Directive (eu) 2019/1937 on the protection of whistleblowers: a good opportunity to reconsider the Italian approach on anonymous reports

* The implementation deadline is postponed to December 17, 2023 to allow the time to provide regulations applicable to private entities with 50 to 249 workers.

Directive (EU) 2019/1937 provides directions to Member States on ensuring the protection of whistleblowers. Without prejudice to any national law allowing anonymous reporting, it expressly provides the extension of the same protection given to whistleblowers to anonymously reporting persons. Such extension could offer a good opportunity to reconsider the Italian approach in dealing with anonymous reports, thus streamlining internal investigation processes.

Under Directive (EU) 2019/1937 of October 23, 2019 – the Whistleblowers’ Directive – which entered in force on December 16, 2019, Member States are required to prohibit any form of retaliation against whistleblowers, such as suspension, lay-off, dismissal, demotion, negative performance assessment, changes of duties and location, harassment and discrimination.


For the purposes of the Whistleblowers’ Directive, whistleblowers are reporting persons working in the private or public sector, including volunteers, trainees, employees, self-employees, shareholders and members of administrative, management or supervisory bodies, as well as any person working under the control of contractors, subcontractors and suppliers

Whistleblowers have acquired information on breaches of Union law in a work-related context – regardless of whether the working relationship was still in force at the time of the report. They can use internal reporting channels within the concerned entity or external channels set up the Member State under the Whistleblowers’ Directive.


In order to access protection, whistleblowers must file a bona fide report through the internal or external channels set up under the Whistleblowers’ Directive.

This means that whistleblowers must have reasonable belief that the information to be reported is true and relevant for the purposes of the Whistleblowers’ Directive.

In the case of intentional disclosure of false information, Member States must provide proportionate and dissuasive penalties and measures for compensating damage resulting from such false reporting.


The Whistleblowers’ Directive applies to identified persons: this means that whistleblowers must disclose their personal information when reporting suspected Union breaches.

Indeed, the need to protect them arises from the fact that they expose their identities when reporting, facing the risk of retaliatory measures.

In this regard, the Whistleblowers’ Directive clarifies that anonymous reporting persons, who are subsequently identified and suffer retaliation, shall nonetheless have access to the protection offered to whistleblowers. 


The Whistleblowers’ Directive expressly states that its provisions do not exclude national laws that allow anonymous reports.

That is the case in Italy, the laws of which do not expressly prohibit the collection of anonymous reports (most recently Legislative Decree No. 179/2017).

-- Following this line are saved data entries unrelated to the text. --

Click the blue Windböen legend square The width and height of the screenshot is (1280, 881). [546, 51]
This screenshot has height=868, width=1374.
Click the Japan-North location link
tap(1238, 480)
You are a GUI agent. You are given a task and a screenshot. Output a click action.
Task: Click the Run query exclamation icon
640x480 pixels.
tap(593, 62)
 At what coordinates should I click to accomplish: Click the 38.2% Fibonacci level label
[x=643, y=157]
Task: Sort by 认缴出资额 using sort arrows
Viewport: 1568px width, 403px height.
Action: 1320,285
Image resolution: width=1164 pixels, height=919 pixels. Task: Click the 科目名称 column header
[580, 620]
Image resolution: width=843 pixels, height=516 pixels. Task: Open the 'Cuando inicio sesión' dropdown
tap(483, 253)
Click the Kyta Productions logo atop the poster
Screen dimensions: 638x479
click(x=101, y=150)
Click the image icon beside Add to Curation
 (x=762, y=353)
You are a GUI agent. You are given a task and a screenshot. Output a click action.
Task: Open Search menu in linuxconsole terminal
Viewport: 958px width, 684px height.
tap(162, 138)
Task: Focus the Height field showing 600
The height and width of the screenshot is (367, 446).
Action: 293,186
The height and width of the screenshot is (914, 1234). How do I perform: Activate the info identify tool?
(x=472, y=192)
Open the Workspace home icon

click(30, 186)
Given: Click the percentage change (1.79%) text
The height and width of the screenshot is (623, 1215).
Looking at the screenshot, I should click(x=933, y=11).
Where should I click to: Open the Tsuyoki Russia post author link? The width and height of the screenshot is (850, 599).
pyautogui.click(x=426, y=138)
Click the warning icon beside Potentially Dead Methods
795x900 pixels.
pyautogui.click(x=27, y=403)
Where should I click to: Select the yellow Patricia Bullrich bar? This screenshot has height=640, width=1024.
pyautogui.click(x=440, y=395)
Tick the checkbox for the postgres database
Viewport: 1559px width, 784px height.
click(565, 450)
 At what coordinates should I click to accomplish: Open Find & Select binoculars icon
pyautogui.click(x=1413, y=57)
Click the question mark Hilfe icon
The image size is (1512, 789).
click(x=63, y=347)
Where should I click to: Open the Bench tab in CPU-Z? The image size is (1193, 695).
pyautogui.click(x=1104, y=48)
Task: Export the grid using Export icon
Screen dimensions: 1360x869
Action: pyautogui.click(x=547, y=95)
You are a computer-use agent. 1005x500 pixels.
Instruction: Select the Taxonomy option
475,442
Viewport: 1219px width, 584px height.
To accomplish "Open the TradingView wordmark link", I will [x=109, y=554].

Specifically, employers can collect and investigate anonymous reports provided that they contain detailed information on the potential misconduct, capable of identifying the suspected breaches and the potential guilty parties (e.g., time and place, persons involved in the event).

Accordingly, in line with the EU approach, the Italian Anti-Corruption Authority (ANAC) has clarified several times that anonymous reports do not fall within the scope of the Italian whistleblowing regulation, considering that the latter refers to employees disclosing their identity.

The ANAC approach has led to the following conclusions: (i) anonymous reports should be processed separately from non-anonymous reports, using channels other than the “official” whistleblowing hotline; and (ii) the protection granted to employees under the Italian whistleblowing regulation cannot be extended to those anonymously reporting misconduct, as the latter are offered general protection from discriminatory measures under Italian law.

The Italian Data Protection Authority, supporting ANAC in drawing up the whistleblowing guidelines (most recently with its opinion of December 4, 2019), shared ANAC’s same conclusions in the operative guidelines issued on December 14, 2018.

Note that ANAC’s whistleblowing guidelines only refer to employees in the public sector. However, they offer general principles that are also relevant for private entities and indicate best practices. 


The above conclusions need to be reconsidered more thoroughly in light of the Whistleblowers’ Directive, which extends the protection of whistleblowers also to anonymous reporting persons who are identified during investigations.

Considering that anonymous reporting persons must be treated as whistleblowers once their identity has been revealed, there could be room to argue that there is no actual need to treat their report without using the “standard” whistleblowing channel.

Rather, it would be very advantageous to align the collection and investigation paths in the two situations to avoid reconverting investigation procedures on anonymous reports into “standard” whistleblowing investigation procedures once the reporting persons become known.


The Whistleblowers’ Directive could be a good opportunity for the Italian legislator to provide specific regulations on how to treat anonymous reports.

Our expectation is that the implementation law will standardize all reporting channels (making no distinction between anonymous and non-anonymous reports), thus simplifying the requirements employers must meet and streamlining internal investigation processes.